As for loss prevention tricks, Updater.com’s Most Epic Moving Checklist suggests compiling all of your important documents on a cloud-based service in case anything goes missing or is temporarily buried in the bottom of that last-to-be-opened box. They also encourage people to keep all important personal records such as birth certificates and government-issued ID in a portable folder that you can carry with you in your vehicle on the big day.

Also be sure to keep an ongoing document on Google Docs, or a similar platform, to compile all of your moving-related costs and expenses. This could come in handy come tax season for deductions.


As the moving day approaches and it’s time to start packing the more high-traffic areas of your home, Remax suggests packing items you will need first in clear totes. That way they are easily located once you get to your new home.

Packing up kitchens always seems to be the most daunting task because of all of the fragile items. Be sure to use newspapers, hand towels or t-shirts in between dishes to prevent breakage. I’d recommend socks and t-shirts because it’s essentially a 2-in-1. You’ll be packing up your dishes and your clothes and everything will be nice, snug and secure during travel.

While putting your kitchen away, be sure to donate all unwanted and unopened food to help lighten the load. The same can be said for those unused toiletries we all seem to have stashed around the bathroom and linen closets.

Be sure to meal prep some food to sustain you during those days leading up to moving day that doesn’t require any utensils that are already stashed away. This will help you save some money while skipping out on the fast food and take out.

The key tip I can offer you for packing is to do a little bit every day. No one wants to have to do it all the night before. That’s how things get misplaced, lost or even broken.


Time’s running out. It’s time to finish that deep clean and ensure everything is ready for your home’s new occupants.

Take some photographs of the space so you have evidence that your place was, indeed, move-out ready. This is an important tip for renters as well. You want to make sure that you have proof your home was in fantastic condition before the new tenants moved in.

Unplug your freezer and fridge to allow it to defrost. Lay towels on the floor for any potential spillage. Give this a wipe down in the morning and it will be as good as new.

Make sure your essentials are packed away in an easy-to-grab container. These include any medications, clothes, documents, toiletries and snacks and food you’ll need within the next 24-hours.

The Most Epic Moving Checklist also suggests to pull out cash to tip your movers. Or for those who are using a self-moving service like U-Haul, make sure you have access to funds for that pizza and beer you promised your friends.

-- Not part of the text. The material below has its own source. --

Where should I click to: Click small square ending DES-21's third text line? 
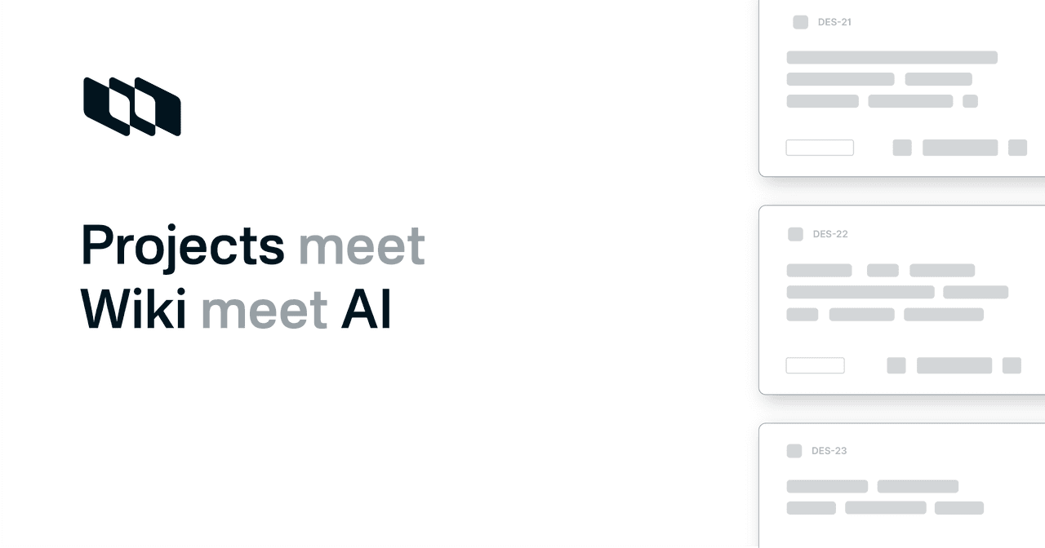970,101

Be sure to get a lot of sleep because tomorrow is going to be a long one.


Rise and shine! It’s time to move! If you have movers scheduled to come, be sure to be there to greet them and show them where all of the agreed-upon items are to be moved. Lay blankets, moving pads or towels to protect your floors and walls. And don’t forget to use these on big items of furniture in the truck to prevent scratches and dings.

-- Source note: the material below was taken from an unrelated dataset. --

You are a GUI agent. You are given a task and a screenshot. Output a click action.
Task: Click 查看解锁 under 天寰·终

If you’ve hired movers, many companies will come in and take all the preventive measures for you, however, there’s no harm in having some extra, just in case.

When you get to your new address, set up the bed and hang the shower curtain because chances are a nap and shower will be desperately needed as the journey of unpacking begins.

Now it’s time to settle into your new home. Congratulations, you made it! Welcome home.